The highest scoring value for K was 2. However there is a tradeoff to be considered here as 2 clusters would not tell us much about the underlying structure of the data, alternatively the silhouette score at k=3 is also very high. Three clusters should separate our data in a more meaningful way.

In [43]:
pipe.getStages()[-1].setK(3).setSeed(1)  # set the random seed for the algorithm and the value for k

# fit model and transform the data
model = pipe.fit(df)
clusters = model.transform(df)
clusters.show()

+----------+-----------+--------+-------+-------+------+--------------------+--------------------+----------+
|        id|englishName|isPlanet|density|gravity|escape|            features|        standardized|prediction|
+----------+-----------+--------+-------+-------+------+--------------------+--------------------+----------+
|      lune|       Moon|   false|  3.344|   1.62|2380.0|[3.34400010108947...|[5.04482713061263...|         0|
|    phobos|     Phobos|   false|    1.9| 0.0057| 11.39|[1.89999997615814...|[2.86637892886519...|         0|
|    deimos|     Deimos|   false|   1.75|  0.003| 5.556|[1.75,0.003000000...|[2.64008588866244...|         0|
|        io|         Io|   false|   3.53|   1.79|   0.0|[3.52999997138977...|[5.32543034939712...|         0|
|    europe|     Europa|   false|   3.01|   1.31|   0.0|[3.00999999046325...|[4.54094771411208...|         0|
|  ganymede|   Ganymede|   false|   1.94|  1.428|   0.0|[1.94000005722045...|[2.92672387146975...|         0|
|  callist

In [45]:
vis_df = clusters.toPandas()

# build figure with 3D numeric dimensions and categorical isPlanet and prediction dimensions
fig = px.scatter_3d(vis_df, x='gravity', y='escape', z='density', color='prediction', symbol='isPlanet', template='ggplot2', hover_name='englishName')
fig.show()

The final clusters are shown in the 3D chart above. This chart indicates how well the model has performed. Layered on top are a few extra dimensions with the diamond shape indicating whether or not the body is a planet, the color indicating the cluster and the three spatial dimensions showing the density, escape velocity and gravity.
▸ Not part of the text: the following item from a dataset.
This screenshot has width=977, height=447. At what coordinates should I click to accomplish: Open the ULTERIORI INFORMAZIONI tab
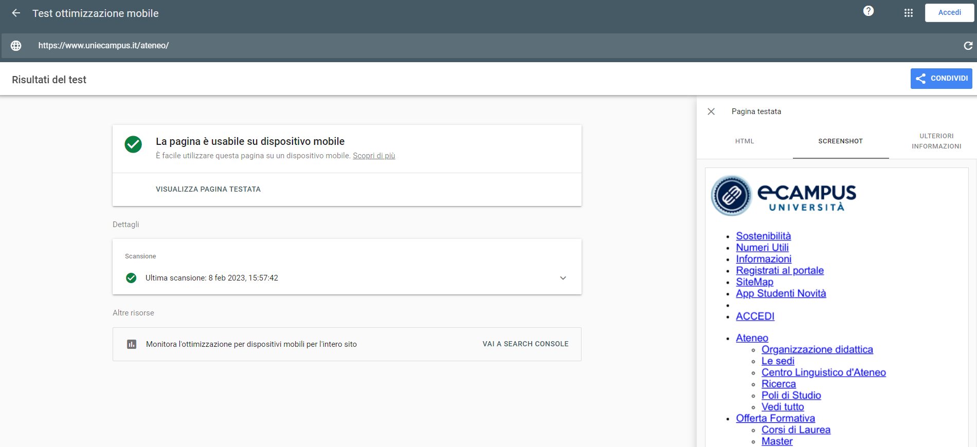click(936, 141)
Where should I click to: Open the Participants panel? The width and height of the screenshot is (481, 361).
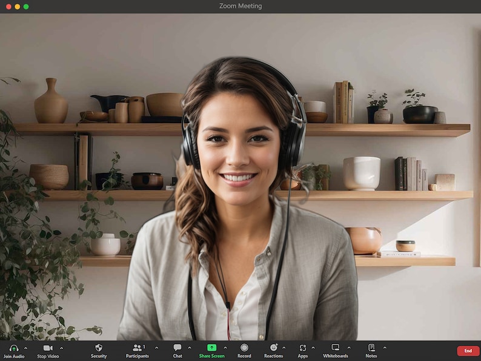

The model has accurately clustered to find the large planets, small planets and other bodies. Further work could be done to extract those other bodies into their own classes but for now this model works as a perfect example of unsupervised machine learning for finding patterns in the data.

As we find more planets beyond our solar system and take their measurements models like these could help to classify them against what we already know.